**Задания**
(a) Сократите абзац текста о «Гамлете» Козинцева, который начинается словами «В забытой картине «Хоккеисты»», до одного короткого предложения и сохраните его основные факты.
(b) Продолжите текст о «Гамлете» Козинцева после его последней фразы.

«По телевизору показывали «Гамлета» Козинцева. До чего же это ничтожно! Бедный Григорий Михайлович! Неужели он действительно верил, что сделал нечто стоящее?» - писал в дневнике Тарковский.
Потаенные мысли мастера не предназначались для посторонних ушей, но посмертные публикаторы умеют развязывать языки покойникам.
То-то и оно, что «по телевизору», а не в кинотеатре. Желающих смотреть такое за свой счёт в Союзе было мало.
В забытой картине «Хоккеисты» два спортсмена просят отпустить их на «Гамлета», но тренер (Н. Рыбников) отвечает отказом.
Странный выбор, но благодаря этому нюансу, мы сразу попадаем в параллельную реальность сценария, написанного Юрием Трифоновым, умелым создателем «сумеречных зон».
«Гамлета»? – Маловероятно, почти невозможно. Точнее, пойти-то они пойдут, но дольше первой серии не высидят.

**Фрагмент материала**

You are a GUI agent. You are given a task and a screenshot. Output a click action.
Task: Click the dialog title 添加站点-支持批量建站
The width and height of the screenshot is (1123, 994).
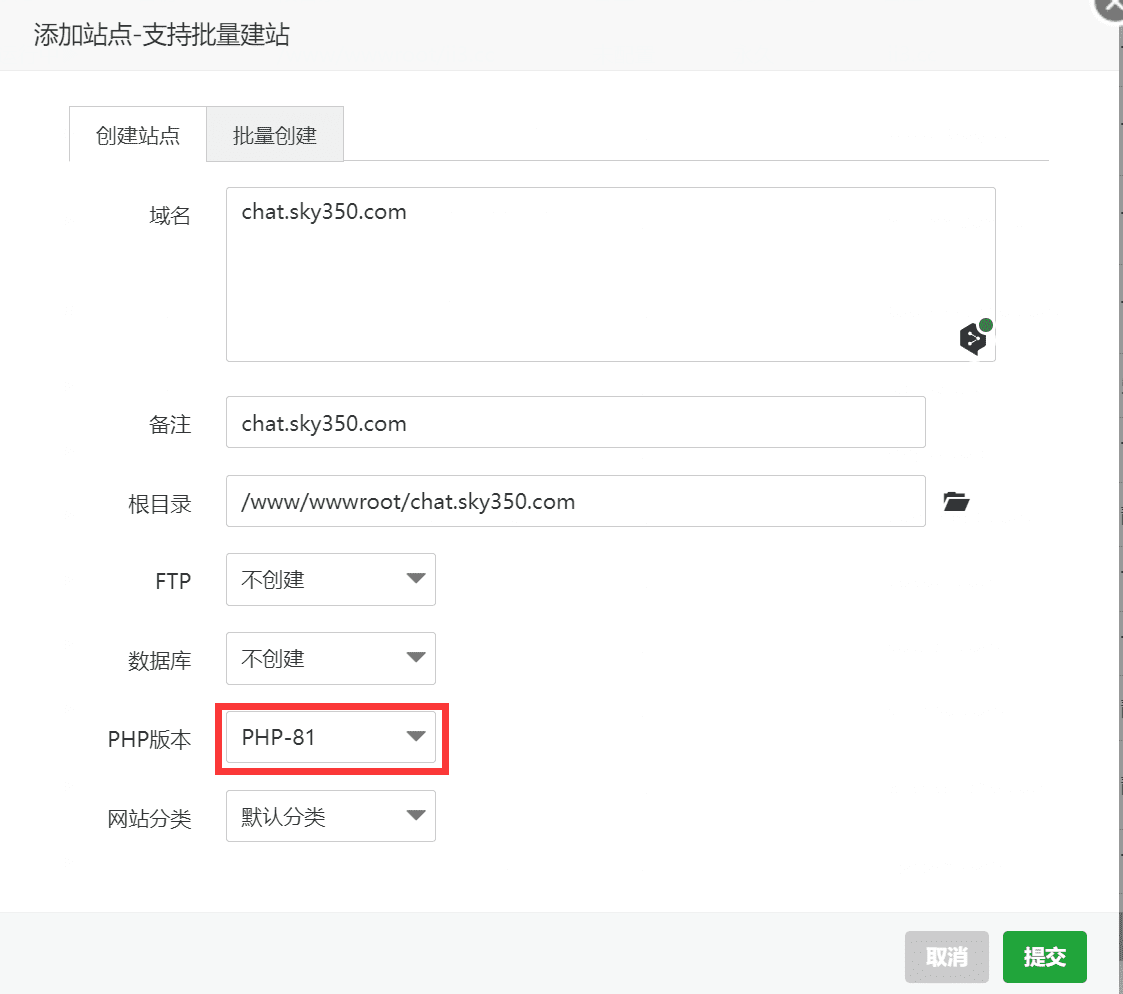(x=162, y=35)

**Ответы к заданиям**
(a) В забытом фильме «Хоккеисты» тренер в исполнении Н. Рыбникова не отпускает двух спортсменов на «Гамлета».

(b)
Да и вообще, отпрашиваются они явно с другой целью.
Примечательно, что режиссер «Хоккеистов» Рафаил Гольдин, незаметно покинув Союз, обосновался на родине Фортинбраса – в Норвегии, где вскоре к нему присоединился Александр Галич, о котором Гольдин снял странноватый и совсем никому не нужный фильм «Когда я вернусь».
В детстве образ Принца Датского мозолил глаза без передышки, всемирная фабрика грез клепала суррогатных гамлетов, как серии «Ну, погоди»: Смоктуновский, чтение «Гамлета» Рецептором, Гамлет в джинсах Высоцкого, ворона Гамлет в «Кавказской пленнице», чуть позже – одноименный мюзикл Джонни Холлидея и пьеса Тома Стоппарда «Розенкранц и Гильденстерн мертвы» в полуподпольных постановках.
На этой бренной половине мира истинный Гамлет прячется в кадрах картин, с которых уходят хоккеисты, в рукописных переводах дилетантов, упорно не желающих приправлять пресные остроты Шекспира современным слэнгом.
В неаккуратном пересказе тех мест, где якобы необходима точность и престижный диплом (без этой бумажки собаки и домработницы – никто).
Настоящих Гамлетов играли пожилые, полуграмотные и пьющие трагики.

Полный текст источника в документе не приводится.